Чтение онлайн

ЖАНРЫ

Малый трактат о великих добродетелях, или Как пользоваться философией в повседневной жизни

Конт-Спонвиль Андре

Шрифт:

Впрочем, в случае с состраданием здесь не все так уж очевидно. Что хуже – влепить пощечину ребенку или замучить до смерти кошку? Если последний проступок хуже, как я склонен полагать, то из этого следует, что несчастное животное заслуживает с нашей стороны большего сострадания. Здесь важнее причиненная боль, чем видовая принадлежность жертвы; сострадание важнее человечности. Сострадание – уникальная добродетель, она открывает наше сердце не только всему человечеству, но вообще всему живому, во всяком случае всему, что живет и страдает. Как показал Леви-Строс (24), основанная на сострадании мудрость отличается той же универсальностью и необходимостью. Это мудрость Будды, но и мудрость Монтеня. Человечность, которая является добродетелью, почти синонимична состраданию, и это о многом говорит. Не только можно, но и должно быть человечным по отношению к животным, и в этом как раз и проявляется превосходство человека над прочими видами – при условии, что он остается его достойным. Ни к кому не испытывать сострадания значит быть бесчеловечным, а на это способен только человек. Здесь уместно заговорить о новом гуманизме, в котором не будет ничего от наслаждения исключительностью своей сущности и своих прав, зато будет исключительная восприимчивость к обязанностям и долгу, накладываемому на нас страданиями других существ. Космический гуманизм – это гуманизм сострадания.

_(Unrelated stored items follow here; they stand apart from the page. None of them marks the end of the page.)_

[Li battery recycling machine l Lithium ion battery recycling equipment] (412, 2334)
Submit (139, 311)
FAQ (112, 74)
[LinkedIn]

Шопенгауэр и Леви-Строс обильно цитируют Руссо, и нам трудно

удержаться от того же. Руссо одним из первых сумел ясно и четко сформулировать главное. Он показывает, что жалость – первейшая из всех добродетелей, и притом единственная, которая носит природный характер. Дело в том, что прежде, чем быть добродетелью, жалость является чувством – «естественным чувством», уточняет Руссо, тем более сильным, что оно, по всей вероятности, ведет происхождение от любви к себе (путем самоидентификации с другими) и умеряет в каждом человеке пылкое желание заботиться о своем благе, поскольку все мы наделены врожденной способностью чувствовать отвращение к чужому страданию. Сострадание без берегов! Если только берегами не служит боль, поскольку отныне я воспринимаю всякое страдающее существо как в некотором роде себе подобное. Сострадать значит соединяться в страдании, и эта неисчислимая общность диктует, вернее предлагает, нам свой закон – закон мягкости. Твори добро себе, причиняя наименьшее, насколько возможно, зло другим. Жалость – это то, что отделяет нас от варварства, как справедливо заметил Мандевиль (25), но для Руссо она еще и матерь всех прочих добродетелей, которые порождаются жалостью.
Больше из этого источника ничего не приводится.